This is what abuse looks like

💋💋

These photos are from 2015. I was in college and dating an awful man. He abused me, manipulated me, sold my belongings for weed, ruined my credit score to pay his bills, and isolated me from all friends and family. He constantly chased other women and warped my body image to self-destruction.

I dyed my hair blonde for him.

I starved myself to 95 lbs for him.

I wore skimpy clothing for him so he could show me off and boost his ego.

Everyone said I looked great. No one was concerned about me because women are just supposed to be stick-thin right? Girls would enviously ask me what my diet was. My diet was air and self-hate. I ate once a week. I would blackout from hunger and dehydration regularly. Sometimes it was hard to walk, I had weak, wobbly, baby deer legs.

This is the saddest photo of me I have ever seen. In this photo I was crying. Notice the bruises on my legs. My boyfriend took me to the park and picked the roses as an “apology.”

We dated for 5 years and I finally left him in May 2019. The picture on the right is me now, a natural brunette, a plump 130 pounds of muscle and self-love. I run marathons. I pump iron at the gym. I’m a lifeguard. I can leg-press almost 400 pounds. Standing next to me is a man I’m absolutely so in love with.

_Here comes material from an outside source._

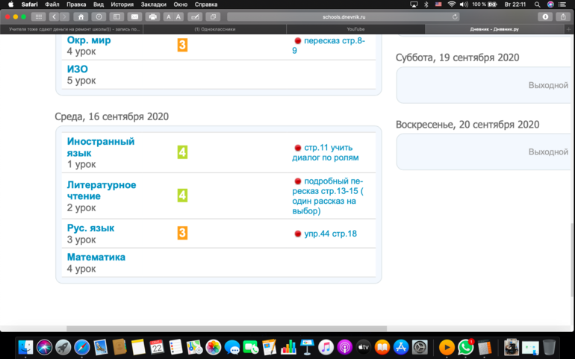
Task: Switch to the YouTube tab
Action: click(355, 29)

My dad comments on my weight and how I need to stop eating. It makes me so mad I want to break his nose. Maybe I’ll just take up a boxing class 😆

‼️‼️Update:

Wow!! When I posted this I did not expect so much positive feedback. Thank you ladies so much for all your kind words 😭 I’ve read every single comment and y’all have no idea how much it means to me. It makes me sad that so many women can relate to my situation. I’m definitely one of the lucky ones who got out before it was too late.

Know your worth, ask yourself if you would be okay with your daughter/sister/mother being treated like this. Leave any situation that doesn’t serve you, make you happy, or help you grow.